Le procès pour corruption de l’ancien vice-président de SNC-Lavalin Sami Bebawi a été perturbé vendredi par un appel impromptu de Jacques Lamarre, l’ancien PDG de l’entreprise, à l’un des témoins qui s’apprêtait à prendre la barre. M. Lamarre tenait apparemment à dire au témoin qu’il n’a jamais donné son accord à l’achat d’un yacht pour le fils du dictateur Mouammar Kadhafi.

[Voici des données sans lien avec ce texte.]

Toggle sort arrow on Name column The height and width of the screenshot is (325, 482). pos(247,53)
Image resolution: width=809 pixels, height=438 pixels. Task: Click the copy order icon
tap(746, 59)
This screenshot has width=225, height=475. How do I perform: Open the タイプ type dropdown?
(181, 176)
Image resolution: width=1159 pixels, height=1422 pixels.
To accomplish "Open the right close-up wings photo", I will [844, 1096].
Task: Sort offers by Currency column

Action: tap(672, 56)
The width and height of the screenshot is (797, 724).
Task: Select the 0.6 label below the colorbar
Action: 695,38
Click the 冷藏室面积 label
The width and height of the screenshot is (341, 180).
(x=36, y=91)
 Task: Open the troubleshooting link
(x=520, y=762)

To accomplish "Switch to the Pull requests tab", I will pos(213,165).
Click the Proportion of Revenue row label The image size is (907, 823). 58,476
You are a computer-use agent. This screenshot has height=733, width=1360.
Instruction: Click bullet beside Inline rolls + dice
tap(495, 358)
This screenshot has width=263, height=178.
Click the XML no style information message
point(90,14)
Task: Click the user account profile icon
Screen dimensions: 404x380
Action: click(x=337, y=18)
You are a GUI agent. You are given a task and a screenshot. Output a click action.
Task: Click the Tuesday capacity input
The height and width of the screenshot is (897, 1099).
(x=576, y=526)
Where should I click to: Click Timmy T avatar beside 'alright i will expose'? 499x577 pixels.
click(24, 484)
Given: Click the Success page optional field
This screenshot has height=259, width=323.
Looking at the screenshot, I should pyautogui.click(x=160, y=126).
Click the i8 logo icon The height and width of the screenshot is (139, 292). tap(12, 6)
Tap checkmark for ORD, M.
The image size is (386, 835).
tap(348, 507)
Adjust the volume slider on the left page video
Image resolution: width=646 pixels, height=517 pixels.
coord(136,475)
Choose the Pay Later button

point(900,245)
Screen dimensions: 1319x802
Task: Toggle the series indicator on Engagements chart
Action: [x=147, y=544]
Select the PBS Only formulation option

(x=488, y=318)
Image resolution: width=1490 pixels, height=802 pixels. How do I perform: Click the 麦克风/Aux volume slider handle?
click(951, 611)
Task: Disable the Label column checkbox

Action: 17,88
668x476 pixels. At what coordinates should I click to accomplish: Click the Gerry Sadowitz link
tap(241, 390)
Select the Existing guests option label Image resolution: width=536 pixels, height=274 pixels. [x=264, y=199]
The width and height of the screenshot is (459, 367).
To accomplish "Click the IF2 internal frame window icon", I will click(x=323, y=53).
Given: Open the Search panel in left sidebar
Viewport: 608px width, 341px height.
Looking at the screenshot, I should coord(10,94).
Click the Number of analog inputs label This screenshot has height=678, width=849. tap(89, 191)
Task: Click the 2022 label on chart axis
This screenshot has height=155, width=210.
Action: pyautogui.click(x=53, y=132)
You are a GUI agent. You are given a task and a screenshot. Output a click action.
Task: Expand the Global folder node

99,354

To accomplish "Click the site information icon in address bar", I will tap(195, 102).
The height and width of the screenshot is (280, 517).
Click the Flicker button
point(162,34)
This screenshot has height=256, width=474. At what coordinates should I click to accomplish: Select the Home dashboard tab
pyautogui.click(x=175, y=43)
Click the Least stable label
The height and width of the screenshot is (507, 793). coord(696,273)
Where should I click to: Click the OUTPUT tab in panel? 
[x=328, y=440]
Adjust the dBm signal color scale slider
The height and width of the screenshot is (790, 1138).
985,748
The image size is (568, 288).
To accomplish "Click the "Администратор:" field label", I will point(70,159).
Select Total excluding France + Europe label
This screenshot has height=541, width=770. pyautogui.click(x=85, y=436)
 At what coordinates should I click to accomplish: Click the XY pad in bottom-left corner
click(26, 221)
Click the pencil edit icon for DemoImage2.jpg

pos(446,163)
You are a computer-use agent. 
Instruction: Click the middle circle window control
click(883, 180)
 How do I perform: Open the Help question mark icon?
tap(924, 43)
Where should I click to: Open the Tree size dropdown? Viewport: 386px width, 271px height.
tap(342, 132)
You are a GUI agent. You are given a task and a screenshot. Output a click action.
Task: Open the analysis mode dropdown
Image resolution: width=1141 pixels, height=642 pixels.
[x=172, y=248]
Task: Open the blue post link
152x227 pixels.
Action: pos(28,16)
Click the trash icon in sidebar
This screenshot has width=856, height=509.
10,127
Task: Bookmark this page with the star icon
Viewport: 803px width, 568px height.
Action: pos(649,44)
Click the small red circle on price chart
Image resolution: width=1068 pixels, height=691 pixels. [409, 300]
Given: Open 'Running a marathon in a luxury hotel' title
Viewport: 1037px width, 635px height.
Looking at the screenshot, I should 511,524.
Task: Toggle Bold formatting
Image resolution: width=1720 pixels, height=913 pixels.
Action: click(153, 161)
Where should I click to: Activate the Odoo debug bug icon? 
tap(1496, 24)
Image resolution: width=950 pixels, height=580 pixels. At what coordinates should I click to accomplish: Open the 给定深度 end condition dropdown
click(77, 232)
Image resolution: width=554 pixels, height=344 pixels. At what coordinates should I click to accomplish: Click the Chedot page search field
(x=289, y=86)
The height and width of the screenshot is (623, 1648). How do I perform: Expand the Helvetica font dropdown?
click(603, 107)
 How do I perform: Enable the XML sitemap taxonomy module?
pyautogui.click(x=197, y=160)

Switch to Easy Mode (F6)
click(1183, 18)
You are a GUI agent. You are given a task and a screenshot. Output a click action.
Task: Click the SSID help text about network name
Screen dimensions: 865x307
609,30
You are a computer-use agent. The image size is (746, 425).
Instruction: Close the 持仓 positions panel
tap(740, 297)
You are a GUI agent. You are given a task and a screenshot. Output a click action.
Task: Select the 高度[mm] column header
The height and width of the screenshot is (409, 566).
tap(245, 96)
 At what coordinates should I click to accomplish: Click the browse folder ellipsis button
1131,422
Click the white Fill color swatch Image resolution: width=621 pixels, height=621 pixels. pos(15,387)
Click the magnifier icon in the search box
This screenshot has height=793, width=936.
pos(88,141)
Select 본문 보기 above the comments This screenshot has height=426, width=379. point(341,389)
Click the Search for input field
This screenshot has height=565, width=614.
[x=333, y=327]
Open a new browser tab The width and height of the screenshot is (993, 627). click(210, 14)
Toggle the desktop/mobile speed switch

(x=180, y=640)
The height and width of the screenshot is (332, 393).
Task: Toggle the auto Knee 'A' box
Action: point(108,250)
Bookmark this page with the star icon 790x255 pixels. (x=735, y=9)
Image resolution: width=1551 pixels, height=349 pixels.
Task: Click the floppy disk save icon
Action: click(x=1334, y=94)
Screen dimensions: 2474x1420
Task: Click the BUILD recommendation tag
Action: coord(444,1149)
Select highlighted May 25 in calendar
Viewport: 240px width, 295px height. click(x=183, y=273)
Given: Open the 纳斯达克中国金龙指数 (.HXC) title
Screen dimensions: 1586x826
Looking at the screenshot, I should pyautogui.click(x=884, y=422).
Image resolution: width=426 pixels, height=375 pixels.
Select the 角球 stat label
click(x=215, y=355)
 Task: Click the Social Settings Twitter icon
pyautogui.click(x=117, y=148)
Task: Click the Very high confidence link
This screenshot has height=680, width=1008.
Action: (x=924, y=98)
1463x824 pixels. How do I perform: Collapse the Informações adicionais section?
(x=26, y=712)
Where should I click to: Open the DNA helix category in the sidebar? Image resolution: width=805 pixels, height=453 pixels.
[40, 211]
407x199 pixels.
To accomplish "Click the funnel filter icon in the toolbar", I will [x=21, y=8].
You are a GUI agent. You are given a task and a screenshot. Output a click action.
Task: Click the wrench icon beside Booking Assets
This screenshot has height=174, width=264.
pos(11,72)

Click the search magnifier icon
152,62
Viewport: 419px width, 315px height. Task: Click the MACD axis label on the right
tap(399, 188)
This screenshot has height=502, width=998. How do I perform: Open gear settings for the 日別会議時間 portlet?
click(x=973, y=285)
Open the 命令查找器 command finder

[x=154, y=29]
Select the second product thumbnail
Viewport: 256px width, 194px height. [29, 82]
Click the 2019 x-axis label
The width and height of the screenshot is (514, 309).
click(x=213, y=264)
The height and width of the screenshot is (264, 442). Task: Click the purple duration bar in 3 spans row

Vincent Larouche Vincent Larouche
La Presse

Le comptable Paul Beaudry, ancien responsable des finances de la division construction de SNC-Lavalin, attendait son tour pour témoigner au procès de M. Bebawi, il y a environ une semaine, lorsqu’il a eu la surprise de recevoir un appel de son ancien patron, Jacques Lamarre. Il a trouvé la démarche particulière, parce qu’il n’avait pas eu de conversation approfondie avec ce dernier depuis longtemps, dit-il.

PHOTO PAUL CHIASSON, THE CANADIAN PRESS

L'ex-vice président de SNC-Lavalin, Sami Bebawi

« Ça faisait des années », a-t-il dit devant le tribunal.

L’appel a duré 26 minutes, et a presque totalement porté sur le procès en cours.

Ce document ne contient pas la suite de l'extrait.